Adding Costs and Concerns
A case in point is the aforementioned prohibitive state law in Pennsylvania. Its negative impact on the development of community wireless goes beyond the strict prohibition, experts say. It also serves as a subtle deterrent by adding costs and concerns even in communities that are able to pursue a network within the law’s constraints. Pittsburgh built a downtown Wi-Fi network with funds from several foundations, but the state law added costs and concerns to the initiative.
“There is no question that the law constrained the options available to us and forced us to spend time looking into legal issues that could have been better spent on other things,” says Jon Peha, associate director of the Center for Wireless and Broadband Networking at Carnegie-Mellon University, and an adviser to the Pittsburgh city council. “Some cities might be reluctant to even start because it is not simple to figure out what is allowed and what is not.
“In Pittsburgh, we have some good telecom attorneys. Any city—especially a small city—has to consider the fact that it could be in a lawsuit with a company that has deep pockets and many lawyers.”
In 2005, Upper Dublin Township, a Philadelphia suburb with 26,000 people, built a small wireless network in a hurry to qualify for a one-time exemption under Pennsylvania’s anti-muni-broadband law. The exemption allows the town to own the wireless infrastructure, but it is stymied in other ways. For one thing, it can’t provide services to anyone outside the community.
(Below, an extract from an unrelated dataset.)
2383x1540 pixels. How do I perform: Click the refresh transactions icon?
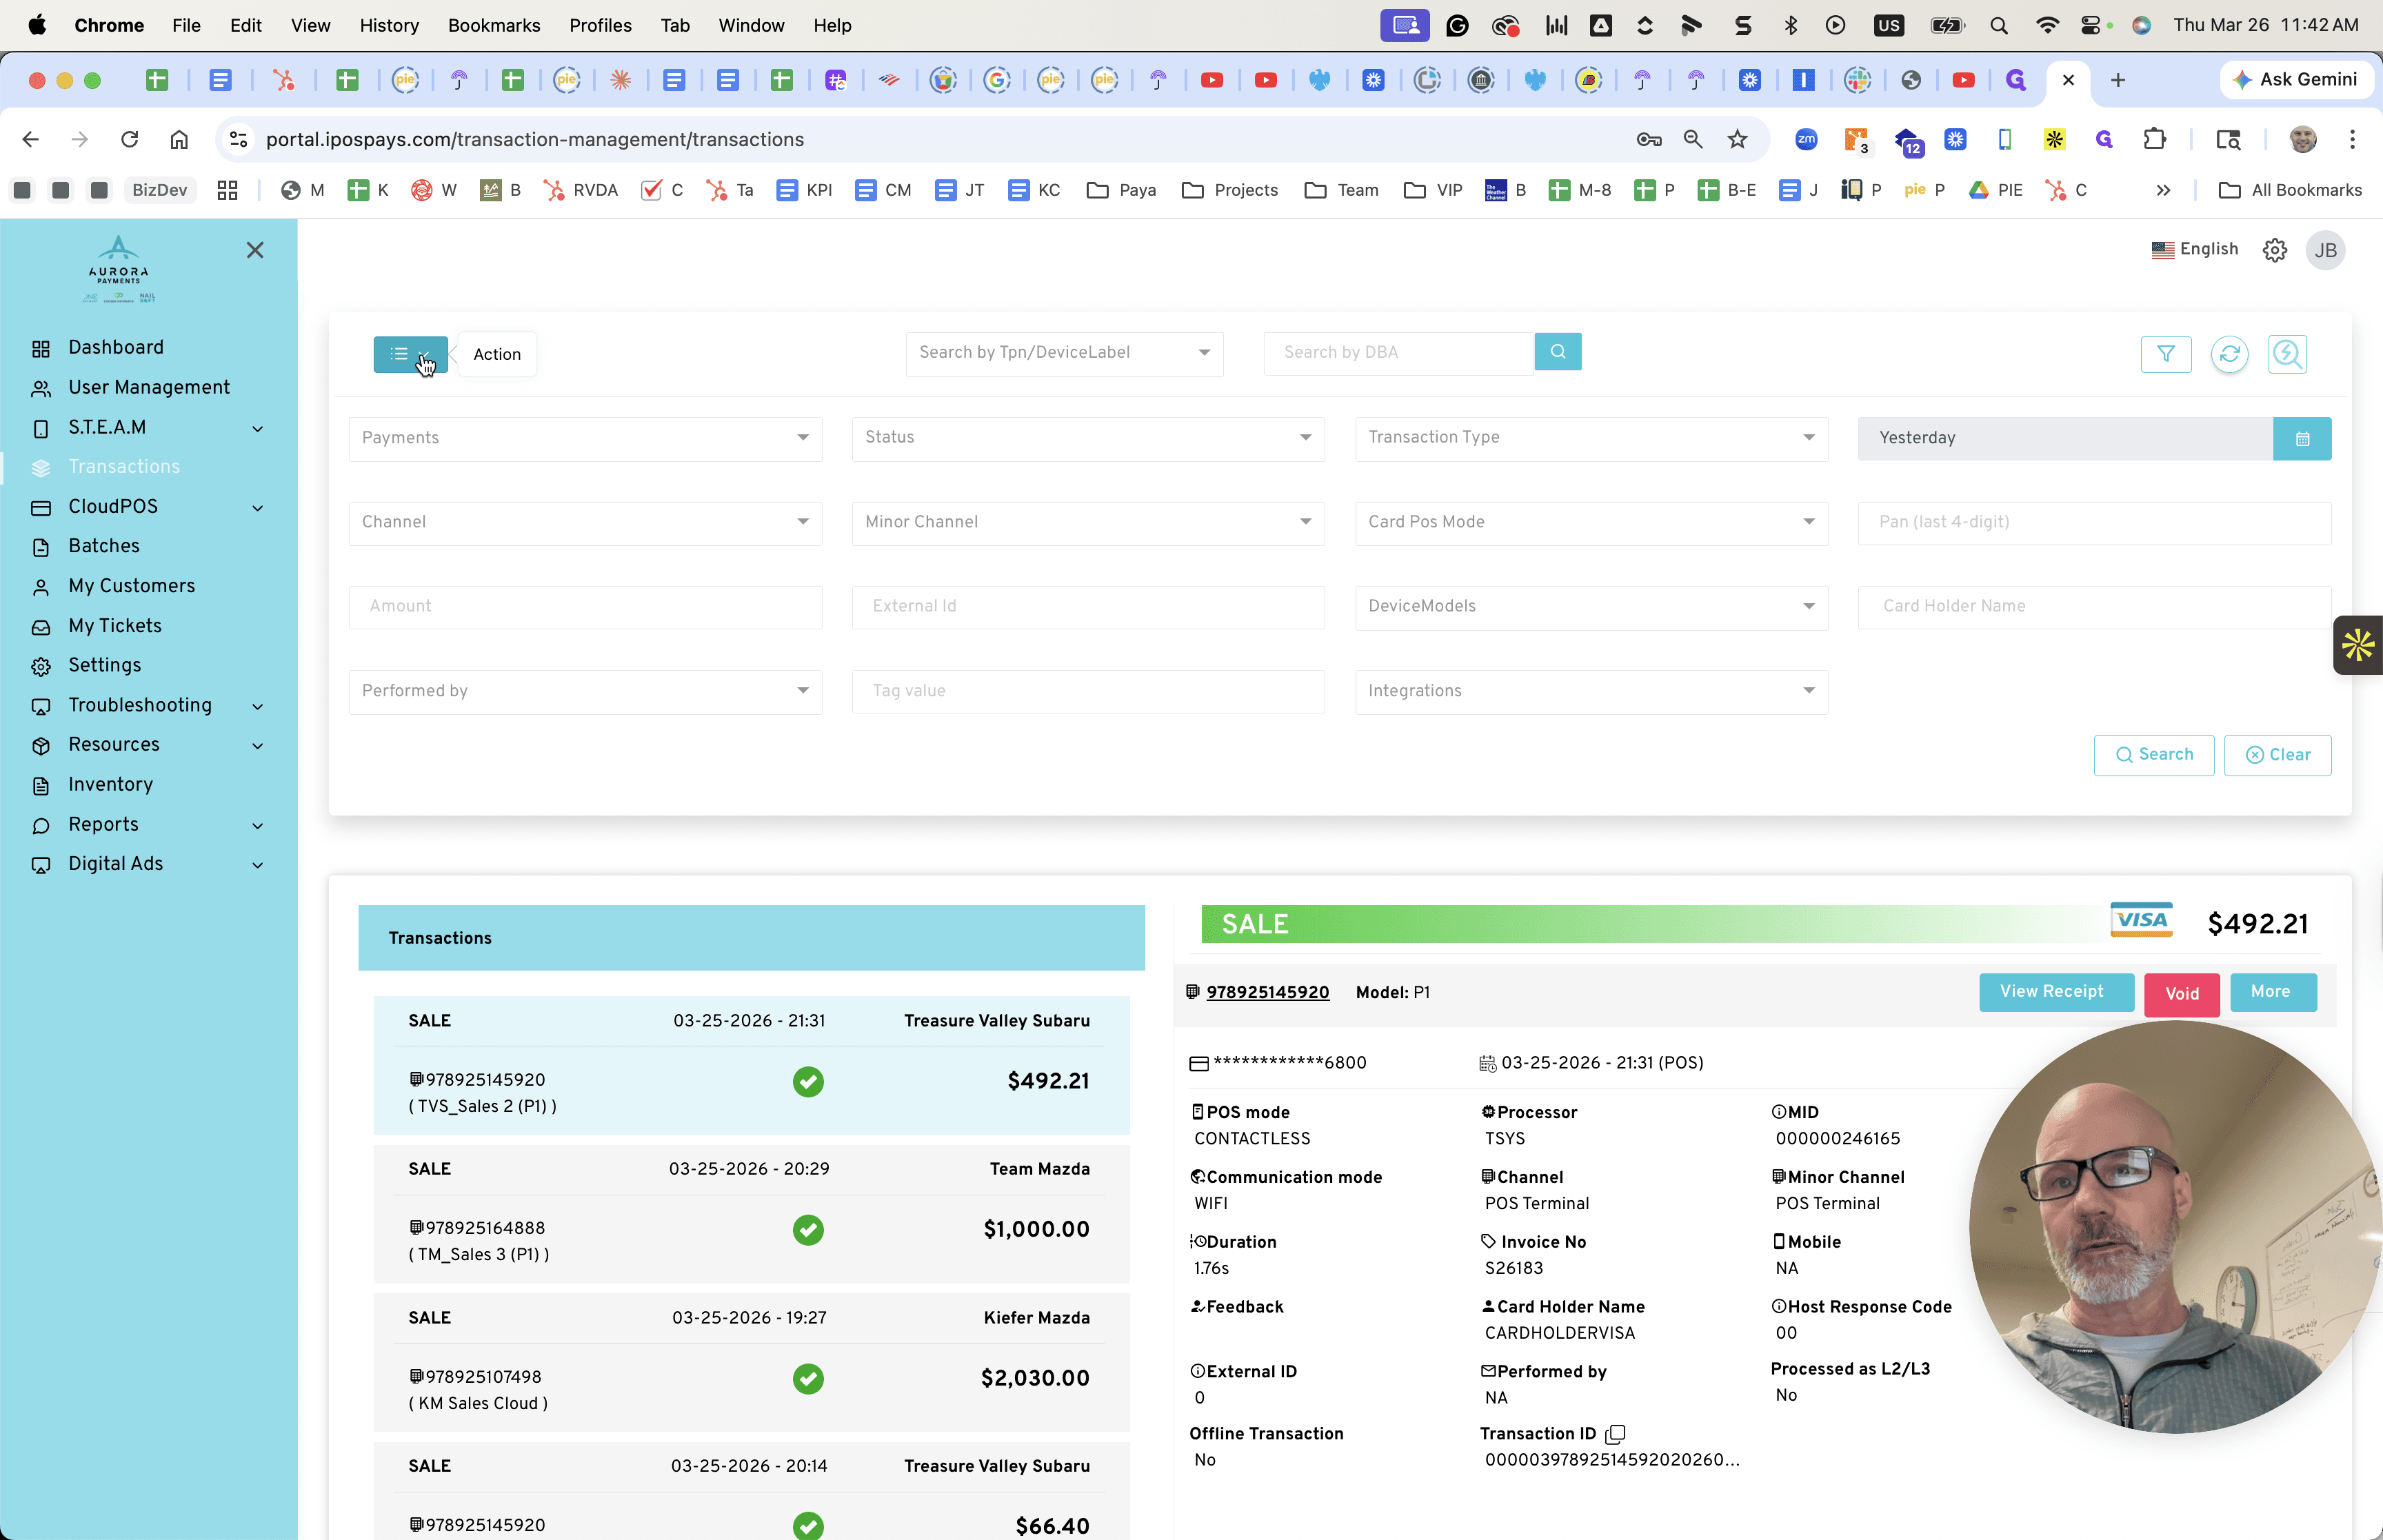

Even worse, says Township Manager Paul Leonard, it can’t work with neighboring towns to gain economies of scale in building the system.“The chilling effect [of the state law] is that I don’t have other municipalities sharing the design cost,” Leonard says. “I can’t go to four or five municipalities and say, ‘Let’s work on this together.’”
Today, Upper Dublin is planning to expand its network to create more robust wireless options for city departments. It would also like to provide alternative options in the face of rising prices from the incumbents and provide services in areas that have fewer than two broadband carriers, Leonard says.
“The demand for broadband is such that there is a place for both for-profit and municipal entities to provide services,” he says. “When we look at the importance of this type of technology for the economic vitality of the community, we think there’s room for everybody to be in this business.”
Jim Baller, senior principal of the Baller Herbst Law Group in Washington, D.C., was instrumental in blocking the incumbent carriers’ lobbying efforts in many states. He cautions that there isn’t a single model that will work for all municipalities interested in deploying wireless services, but adds that cities need to play a major role.
“Do local governments have to be significantly involved for this to work?” Baller asks. “I’d say that’s generally true. The decision should be made cautiously because of the risks involved, but that ought to be the government’s choice, not an incumbent provider’s choice. We ought to be in a position for local communities to decide what’s good for them.”